E’ diverso scrivere “dichiaro di donare” rispetto a “ti lascio” per aversi un testamento olografo?

Luca Mascaro 27/02/19
“Dichiaro che dono a mio figlio L.F. l’appartamento di mia proprietà sito in (OMISSIS)”

Questa la espressione al vaglio della Suprema Corte, oggetto della statuizione contenuta nella sentenza n. 2700, pronunciata dalla Seconda Sezione, il 30/1/2019.

I giudici di Piazza Cavour si sono trovati dinanzi ad una missiva, contenente la summenzionata disposizione, datata 26 luglio 1996, sottoscritta e redatta di suo pugno dalla de cuius.

Dato che in appello alla medesima era stato disconosciuto il valore di atto di ultima volontà venendo qualificata come “progetto dispositivo non impegnativo”, il ricorrente decide di adire la Corte di Cassazione, sul presupposto che sussistano tutti i requisiti prescritti dall’art. 602, comma 1, c.c., per la riconducibilità della missiva in commento nell’alveo del testamento olografo.

Caratteristiche del testamento olografo

Giova rammentare, in via preliminare, le peculiarità che contraddistinguono il testamento olografo, per poi passare ad valutare, più dettagliatamente, la questione in esame.

Innanzitutto trattasi di una scrittura privata che richiede determinati requisiti formali.

Primo fra tutti la olografia, consistente nella scritturazione per intero di pugno con qualsiasi mezzo e su qualsiasi materia[1].

Autorevole dottrina, sul punto, ritiene integrato tale requisito anche in caso di scrittura su un muro o addirittura su una roccia, perfino con il gesso, la matita, essendo in seguito possibile la pubblicazione per mezzo della allegazione di una riproduzione fotografica[2]

Ciò che imprescindibilmente deve essere assicurata è la provenienza da parte del testatore nonché la abitualità della grafia.

Inoltre sono richiesti la sottoscrizione a conferma della paternità delle disposizioni contenute nonché la data ai fini della individuazione del momento temporale del testamento sia per verificare la capacità del testatore sia perché questi può revocare la sua volontà fino all’ultimo respiro e quindi rileva per l’efficacia tra più testamenti.

Il testamento epistolare

È altresì da puntualizzare, con specifico riferimento al caso de quo, che è valido anche il testamento epistolare aventi i summenzionati requisiti e non occorre la spedizione, che potrebbe effettuarsi solo affinchè il destinatario possa garantire la scrupolosa custodia del documento[3]

Quello che occorre accertare, più precipuamente, e su cui si è interrogata la Suprema Corte, concerne la sussistenza o meno di una compiuta volontà di disporre mortis causa per capire se la espressione usata dal de cuius fosse semplicemente una intenzione o un legato.

Sul punto, si è evidenziato, conformemente a quanto già sostenuto in dottrina[4], che elemento rivelatore del negozio a causa di morte è da ravvisarsi nella “assoluta inefficacia” prima che si verifichi l’evento morte, che secondo la Corte costituisce un “prius logico” non riscontrabile nella fattispecie de qua.

----------------

• **Compito assegnato**
Rispondi a queste domande sull'articolo sul testamento olografo:
1. Qual è il numero della sentenza pronunciata dalla Seconda Sezione?
2. Come era stata qualificata la missiva in appello?
3. Per la validità del testamento epistolare occorre la spedizione?
Per svolgere il compito i dati non servono.

• **Dati disponibili**
----------------

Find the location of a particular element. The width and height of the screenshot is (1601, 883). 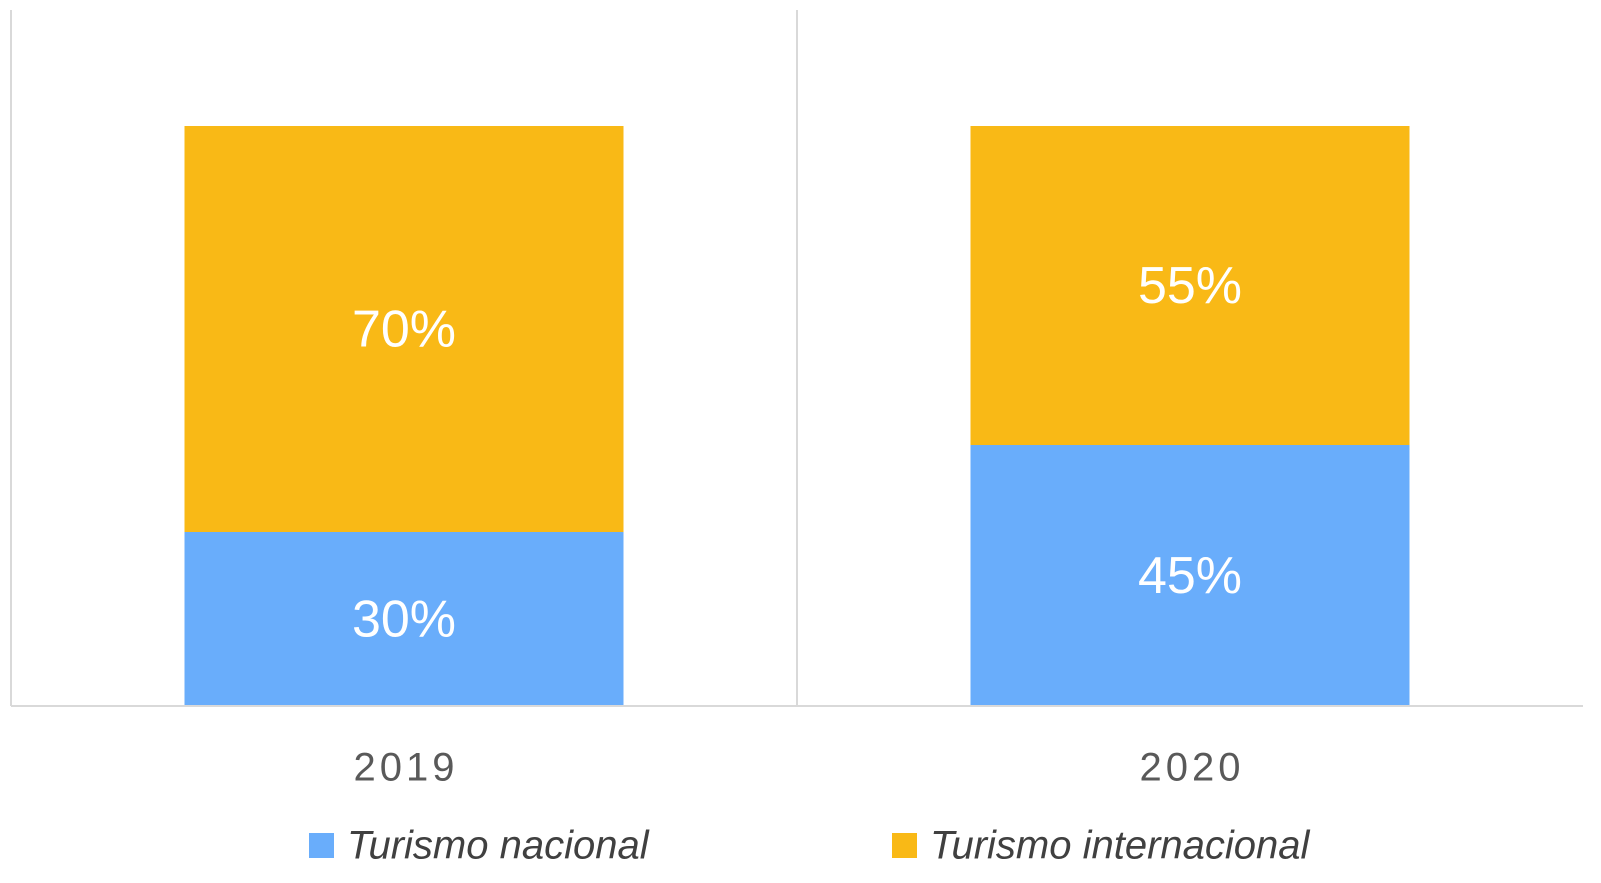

----------------

• **Risposta al compito**
1. La sentenza n. 2700.
2. Come "progetto dispositivo non impegnativo".
3. No, la spedizione non occorre.